I. SEBI rules on acquisition of "control"

The Securities and Exchange Board of India ("SEBI") in the matter of Kamat Hotels (India) Limited ("KHIL") passed an order on March 31, 2017 on, inter alia, the issue of acquisition of control.

Background

Foreign Currency Convertible Bonds issued by KHIL were subscribed by Clearwater Capital Partners (Cyprus) Ltd. and Clearwater Capital Partners Singapore Fund III Private Limited (collectively, the "Investors") with an option to convert the same into equity shares. The conversion price for conversion of bonds was later revised by the Board of Directors to INR 135/- per equity share. An inter-se agreement came to be executed amongst KHIL, its promoters and the Investors on August 13, 2010.

Bonds were converted on January 11, 2012 pursuant to the exercise of conversion rights by the Investors.

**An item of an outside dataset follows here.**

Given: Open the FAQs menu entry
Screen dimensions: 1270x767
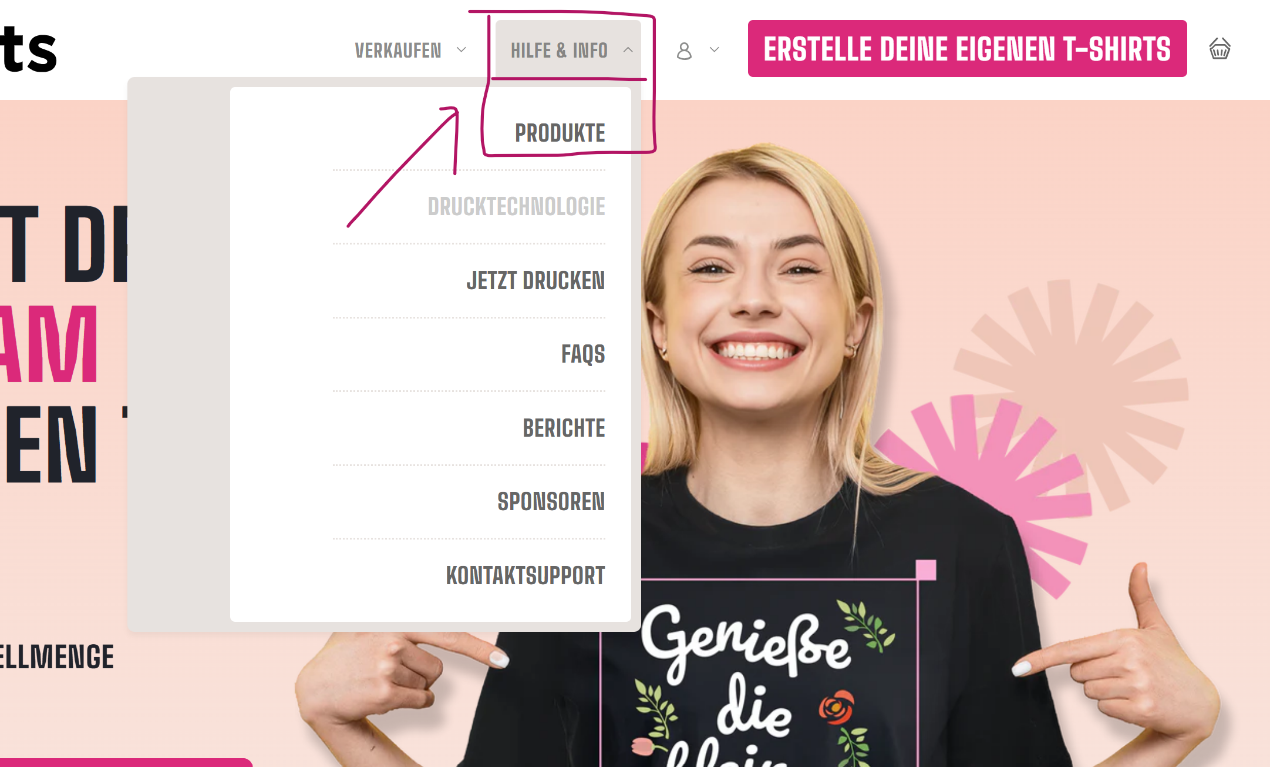Looking at the screenshot, I should [583, 354].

The said conversion lead to an increase in the shareholding of the Investors in KHIL from 24.50% to 32.23%. Public announcement of open offer was made by the Investors on the same day for acquisition of 26% shares of KHIL from the public shareholders as was required to be made under the SEBI (Substantial Acquisition of Shares and Takeovers) Regulations, 2011 ("2011 Takeover Code").

When SEBI was forwarded the draft letter of offer, SEBI made certain observations on the same and noted that public announcement under Regulation 12 of the SEBI (Substantial Acquisition of Shares and Takeovers) Regulations, 1997 ("1997 Takeover Code") was required to be made by the Investors as SEBI took the view that the Investors had acquired control in KHIL as per certain clauses under the said inter-se agreement dated August 13, 2010. Appropriate amendment in the draft offer document was advised.

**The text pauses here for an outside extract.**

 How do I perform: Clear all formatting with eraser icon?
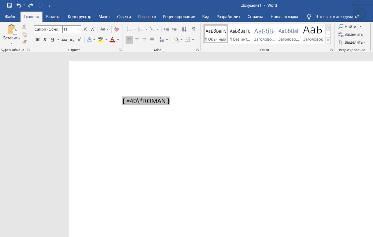click(117, 29)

In the final letter of offer, observations of SEBI were incorporated and it was mentioned that SEBI's view was to be challenged before the Securities Appellate Tribunal ("SAT"). Pursuant to the order of SAT, show cause notice was issued by SEBI with respect to non-compliance with its directions. Certain clauses under the said inter se agreement must be noted here as were pointed out by SEBI:

a) KHIL and certain promoters could not enter into any agreement or arrangement conflicting with or restricting the rights of the Investors.

b) Prior approval of the Investors was required for altering the share capital, creating any new subsidiaries, entering into any joint ventures, merger or demerger, etc.

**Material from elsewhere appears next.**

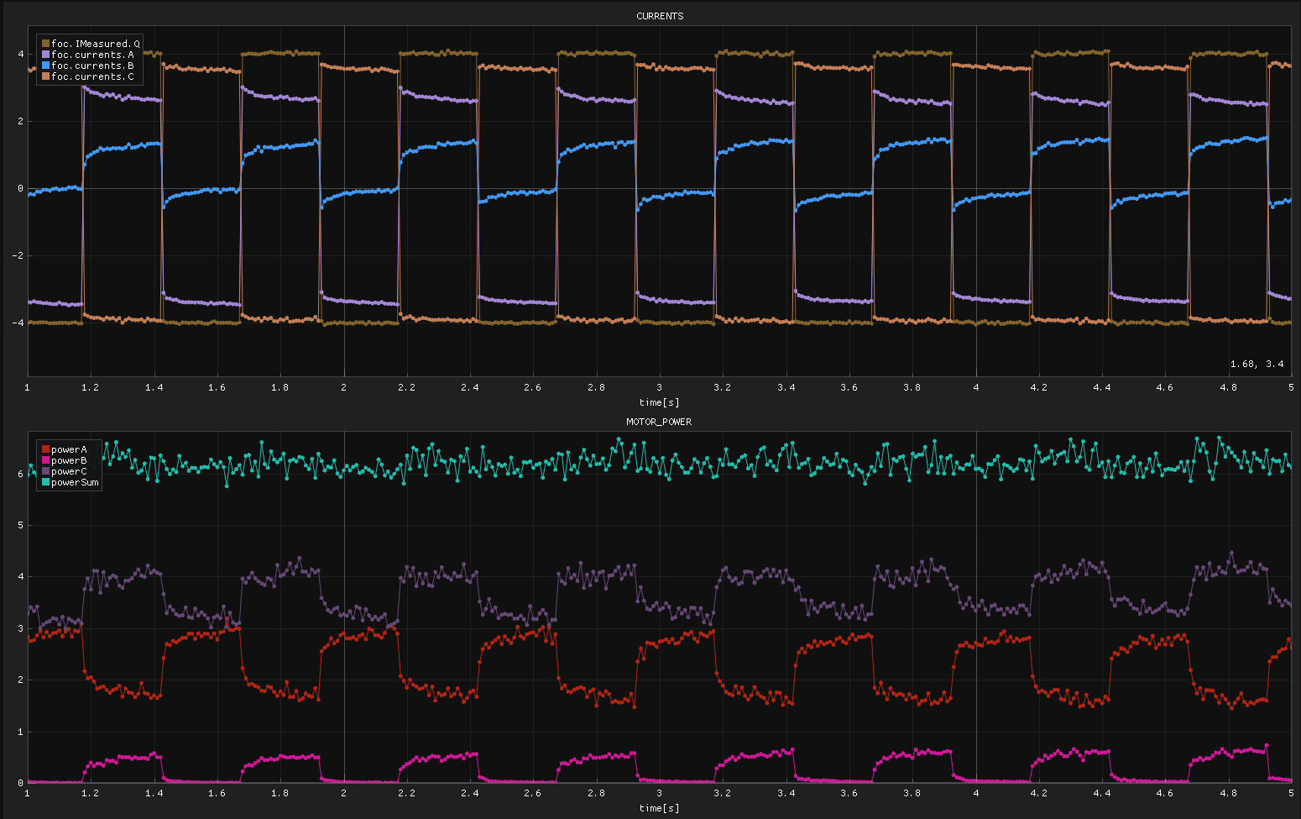
Task: Click the red powerA legend swatch
Action: point(45,450)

c) The Investors had the right to nominate one director on the board of KHIL.

Therefore, SEBI took the stand that such clauses showed that the Investors had a right to control the policy decisions of KHIL and thus had acquired "control" over KHIL as defined under the 1997 Takeover Code. As the Investors failed to follow the instructions of SEBI to make public announcement of open offer as per Regulation 12 of the 1997 Takeover Code, it was alleged that the Investors were in breach of the same. Further, SEBI alleged that the Investors were in breach of Regulation 16(4) of the 2011 Takeover Code as the Investors had not incorporated the changes advised by SEBI in the letter of offer.